Me, processing with an 11 year old…
HIM: She acts like a baby. She got the cake she wanted for her birthday and I couldn’t eat it because I don’t eat that kind of cake.
ME: That doesn’t make her a baby. That makes it her birthday. When it’s your birthday, you can get the kind of cake that you like.
HIM: They never (hmmm) get me what I want. I asked for an ice cream cake last year and they didn’t get it.
ME: Do you think they did that intentionally, just to be mean to you?
HIM: Yes. The other kids got what they wanted. John got a cookie cake and Jane got a ice cream cake. On my birthday, I didn’t get what I wanted.
ME: Well, what kind of cake did you get?
HIM: I got an ice cream cake.
HIM: Mr.
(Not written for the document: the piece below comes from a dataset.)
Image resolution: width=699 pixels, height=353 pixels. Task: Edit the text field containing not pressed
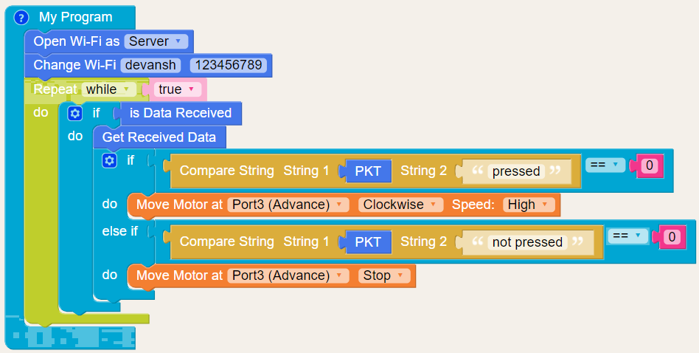pos(526,242)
Josh, I got a ice cream cake, but it wasn’t a chocolate ice cream cake. It was a vanilla ice cream cake.
ME: Ok, so you DID get an ice cream cake?
ME: So, do you think they intentionally didn’t get you a chocolate cake just to be mean to you?
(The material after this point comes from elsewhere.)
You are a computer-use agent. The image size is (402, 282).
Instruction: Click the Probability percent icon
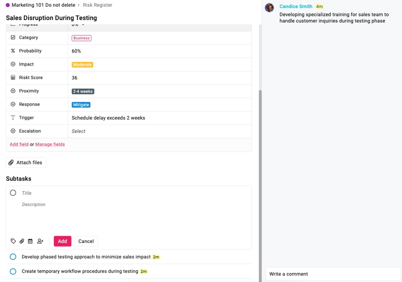13,51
HIM: No, they just misunderstood me.
ME: ahhhh!!! Say that again…..
HIM: *huge grin* [‘aha moment’ for him…]
As simple as this sounds, there’s a lesson here, not only for the child I was counseling, but for the adults reading this. My life lesson to him: Sometimes, people aren’t trying to be mean to you or be against you, they just misunderstand what you’re trying to communicate. We then find ourselves blaming people (defense mechanisms) for misunderstanding what we tried to communicate or blaming others for the conclusions we’ve jumped to. His mind had him convinced that he NEVER gets what he wants (that’s a pretty big jump!), and let him tell it, he didn’t even get an ice cream cake, which was proven to be untrue.
We often carry this type of thinking into adulthood [which means we carry it into relationships, friendships, marriages, workplaces, etc] and we have to constantly check ourselves. Sometimes we have so many misconceptions and distortions (e.g., thinking people are out to get you or are against you) built up in our heads that are all based on misunderstandings. It causes you to be extreme in your thinking [“All-or-Nothing Thinking”], which leads to crazy statements. It’s the way you think; that’s why you have to constantly challenge the way you think. You’re thinking crazy!
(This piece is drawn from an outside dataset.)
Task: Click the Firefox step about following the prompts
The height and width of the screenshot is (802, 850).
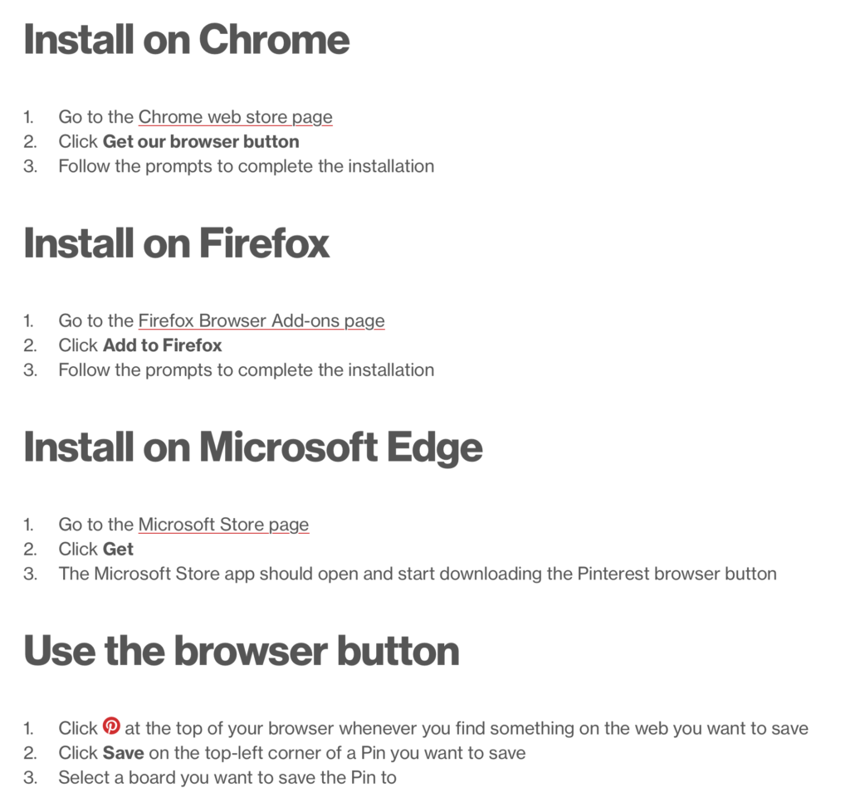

You want to be emotionally healthy and stable? Take your thoughts out your head, put them on the table and challenge them. Ask yourself; does this really make sense?? A few minutes of processing out loud either with yourself or somebody else [someone who is good at analyzing thoughts] can divert years of unnecessary pain, resentment, bitterness and separation from people you love based on an “ice cream cake”.
Be like children, who are much easier to process with than adults sometimes. [Pride often keeps us from processing and then admitting that we went WAY TOO FAR with our crazy thinking]. After some good processing, you may discover that you had your ice cream cake and got to eat it too.